_AUFGABEN:_
(a) Schreiben Sie aus der Forumsdiskussion den Abschnitt zwischen „Das, was so“ und „und beste Grüße!“ wortgetreu ab, beide Stellen eingeschlossen.
(b) Auf wie viele Anfragen pro Tag ist die kostenlose Nutzung laut Noctarius in der Forumsdiskussion beschränkt?

_LESETEXT:_

# Gibt es eine opensource Speech-to-Text engine?



## Nox544 (25. Jan 2012)

Hallo Leute,

im Rahmen einer App für Android suche ich so etwas wie eine frei verfügbare Speech-to-Text engine  (deutsch), wobei ich nicht weiß ob "engine" das richtige Wort ist, aber nennen wir das jetzt einfach so. 

Das, was so eine engine kann, sprich sound als input, und das enstsprechende Wort als output auf dem Display, möchte ich nutzen können.

Speech-to-Text gibt es ja. Gibt es aber die Möglichkeit sich deren Funktion zu holen, um sie in einer App zu verbauen und dann die App weiterzubasteln?

Falls soetwas nicht frei verfügbar ist, kann man sich das kaufen?

Kann mir jemand weiterhelfen oder Tipps geben, wie ich am besten an sowas rankomme?


Vielen Dank und beste Grüße!


----------



## Noctarius (25. Jan 2012)

Du meinst eine Voice Recognition Software? Schon mal die Google API versucht?


----------



## Nox544 (25. Jan 2012)

Hab jetzt bisschen danach gesucht, es ist vielversprechend aus! Also man kann dann darauf voll zugreifen? Das ist dann dieselbe Funktion, wie wenn man z.b. die google Suche über die Sprachsteuerung macht?


----------



## Noctarius (25. Jan 2012)

Genau die Codebasis ist das. Soweit ich weiß ist das bei kostenloser Nutzung auf 100 Anfragen pro Tag beschränkt (oder irgendwas in der Größenordnung). Sollte auch in den Nutzungsbedingungen oder Plans definiert sein.


----------

_ERFASSTE DATEN:_
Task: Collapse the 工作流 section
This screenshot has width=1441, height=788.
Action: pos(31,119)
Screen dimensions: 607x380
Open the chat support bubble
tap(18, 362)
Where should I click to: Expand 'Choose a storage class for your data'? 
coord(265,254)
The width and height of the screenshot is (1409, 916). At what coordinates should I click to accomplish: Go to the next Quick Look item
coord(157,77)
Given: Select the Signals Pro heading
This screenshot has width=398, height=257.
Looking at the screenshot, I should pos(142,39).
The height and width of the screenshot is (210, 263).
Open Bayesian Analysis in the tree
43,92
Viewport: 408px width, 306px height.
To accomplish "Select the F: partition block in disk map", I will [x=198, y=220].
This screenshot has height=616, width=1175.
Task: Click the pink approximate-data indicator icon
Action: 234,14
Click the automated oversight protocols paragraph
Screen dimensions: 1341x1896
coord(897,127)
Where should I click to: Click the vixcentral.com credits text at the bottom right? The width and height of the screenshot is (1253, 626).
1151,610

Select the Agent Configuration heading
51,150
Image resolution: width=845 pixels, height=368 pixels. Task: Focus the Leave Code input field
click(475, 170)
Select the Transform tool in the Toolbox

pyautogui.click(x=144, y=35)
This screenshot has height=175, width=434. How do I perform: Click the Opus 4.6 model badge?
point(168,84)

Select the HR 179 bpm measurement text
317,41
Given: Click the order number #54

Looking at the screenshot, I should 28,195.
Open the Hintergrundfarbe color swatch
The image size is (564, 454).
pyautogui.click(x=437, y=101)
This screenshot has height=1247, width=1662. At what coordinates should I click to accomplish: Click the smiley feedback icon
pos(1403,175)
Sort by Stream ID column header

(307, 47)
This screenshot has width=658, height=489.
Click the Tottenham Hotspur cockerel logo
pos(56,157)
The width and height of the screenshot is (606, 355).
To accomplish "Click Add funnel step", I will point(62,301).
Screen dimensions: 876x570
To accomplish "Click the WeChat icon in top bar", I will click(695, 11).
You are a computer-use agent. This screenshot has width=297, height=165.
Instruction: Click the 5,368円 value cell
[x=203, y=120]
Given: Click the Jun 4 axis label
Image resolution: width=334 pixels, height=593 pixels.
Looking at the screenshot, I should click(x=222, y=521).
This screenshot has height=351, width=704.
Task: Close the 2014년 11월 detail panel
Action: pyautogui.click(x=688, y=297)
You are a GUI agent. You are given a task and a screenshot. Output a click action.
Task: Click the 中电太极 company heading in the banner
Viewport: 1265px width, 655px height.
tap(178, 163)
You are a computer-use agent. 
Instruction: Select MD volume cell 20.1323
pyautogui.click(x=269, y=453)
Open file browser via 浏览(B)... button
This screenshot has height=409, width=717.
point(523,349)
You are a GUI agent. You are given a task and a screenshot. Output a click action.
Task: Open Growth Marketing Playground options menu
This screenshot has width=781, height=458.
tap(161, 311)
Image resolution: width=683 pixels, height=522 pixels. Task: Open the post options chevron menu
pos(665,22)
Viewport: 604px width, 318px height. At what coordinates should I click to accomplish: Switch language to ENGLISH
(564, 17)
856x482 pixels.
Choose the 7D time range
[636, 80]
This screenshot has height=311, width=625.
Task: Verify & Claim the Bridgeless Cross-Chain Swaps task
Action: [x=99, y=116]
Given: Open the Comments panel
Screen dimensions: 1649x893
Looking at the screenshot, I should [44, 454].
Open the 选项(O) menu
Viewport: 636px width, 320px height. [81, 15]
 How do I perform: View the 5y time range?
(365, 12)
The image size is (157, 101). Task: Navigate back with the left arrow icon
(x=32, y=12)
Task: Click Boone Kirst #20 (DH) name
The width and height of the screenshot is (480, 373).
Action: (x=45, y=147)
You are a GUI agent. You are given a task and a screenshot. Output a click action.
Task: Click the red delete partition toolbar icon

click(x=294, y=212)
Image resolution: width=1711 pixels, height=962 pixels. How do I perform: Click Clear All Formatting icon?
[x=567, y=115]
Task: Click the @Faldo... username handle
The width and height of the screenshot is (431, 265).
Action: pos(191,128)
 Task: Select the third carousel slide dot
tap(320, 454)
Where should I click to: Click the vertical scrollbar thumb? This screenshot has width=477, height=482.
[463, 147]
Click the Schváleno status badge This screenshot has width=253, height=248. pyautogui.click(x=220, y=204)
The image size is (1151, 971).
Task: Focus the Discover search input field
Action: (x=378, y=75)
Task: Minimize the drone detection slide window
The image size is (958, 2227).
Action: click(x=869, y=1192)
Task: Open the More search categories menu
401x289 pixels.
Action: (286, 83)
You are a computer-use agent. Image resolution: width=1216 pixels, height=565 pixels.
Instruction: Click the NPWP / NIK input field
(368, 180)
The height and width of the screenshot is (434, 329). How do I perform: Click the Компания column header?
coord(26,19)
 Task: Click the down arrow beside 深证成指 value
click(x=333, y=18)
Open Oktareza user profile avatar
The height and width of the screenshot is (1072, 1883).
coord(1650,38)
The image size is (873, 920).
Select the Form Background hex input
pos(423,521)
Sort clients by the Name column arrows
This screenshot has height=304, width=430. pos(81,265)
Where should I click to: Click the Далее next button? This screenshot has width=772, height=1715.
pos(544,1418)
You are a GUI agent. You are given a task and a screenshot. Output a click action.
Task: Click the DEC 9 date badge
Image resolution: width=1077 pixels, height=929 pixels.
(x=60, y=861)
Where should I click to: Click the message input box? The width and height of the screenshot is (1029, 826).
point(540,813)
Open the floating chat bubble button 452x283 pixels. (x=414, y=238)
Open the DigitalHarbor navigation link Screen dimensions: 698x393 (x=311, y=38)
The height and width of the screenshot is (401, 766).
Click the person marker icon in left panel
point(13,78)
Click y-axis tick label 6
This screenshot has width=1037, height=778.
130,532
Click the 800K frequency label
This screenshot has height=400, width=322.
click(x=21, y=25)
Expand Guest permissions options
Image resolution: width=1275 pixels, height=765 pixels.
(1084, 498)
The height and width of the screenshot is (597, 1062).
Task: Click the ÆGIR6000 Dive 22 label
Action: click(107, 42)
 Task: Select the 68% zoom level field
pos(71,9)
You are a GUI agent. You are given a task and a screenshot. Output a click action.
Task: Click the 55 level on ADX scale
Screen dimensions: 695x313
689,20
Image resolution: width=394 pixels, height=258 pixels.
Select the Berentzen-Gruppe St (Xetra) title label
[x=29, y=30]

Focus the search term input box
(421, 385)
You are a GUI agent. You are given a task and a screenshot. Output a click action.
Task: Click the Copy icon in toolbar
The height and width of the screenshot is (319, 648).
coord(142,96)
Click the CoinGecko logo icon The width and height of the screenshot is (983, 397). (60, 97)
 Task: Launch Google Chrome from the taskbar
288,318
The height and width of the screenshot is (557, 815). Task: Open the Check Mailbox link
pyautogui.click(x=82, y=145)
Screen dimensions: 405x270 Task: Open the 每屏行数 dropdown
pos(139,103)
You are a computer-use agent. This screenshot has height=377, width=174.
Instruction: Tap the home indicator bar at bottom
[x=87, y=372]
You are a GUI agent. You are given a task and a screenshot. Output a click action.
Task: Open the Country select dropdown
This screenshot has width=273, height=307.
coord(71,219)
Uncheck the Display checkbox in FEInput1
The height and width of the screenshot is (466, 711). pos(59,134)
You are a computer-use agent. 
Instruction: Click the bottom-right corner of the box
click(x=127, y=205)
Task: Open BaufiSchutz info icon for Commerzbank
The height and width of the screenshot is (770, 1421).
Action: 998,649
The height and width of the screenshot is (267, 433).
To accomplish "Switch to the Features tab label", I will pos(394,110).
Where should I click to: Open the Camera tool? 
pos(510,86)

_LÖSUNGEN:_
(a)
Das, was so eine engine kann, sprich sound als input, und das enstsprechende Wort als output auf dem Display, möchte ich nutzen können.

Speech-to-Text gibt es ja. Gibt es aber die Möglichkeit sich deren Funktion zu holen, um sie in einer App zu verbauen und dann die App weiterzubasteln?

Falls soetwas nicht frei verfügbar ist, kann man sich das kaufen?

Kann mir jemand weiterhelfen oder Tipps geben, wie ich am besten an sowas rankomme?


Vielen Dank und beste Grüße!

(b) Auf 100 Anfragen pro Tag oder etwas in dieser Größenordnung.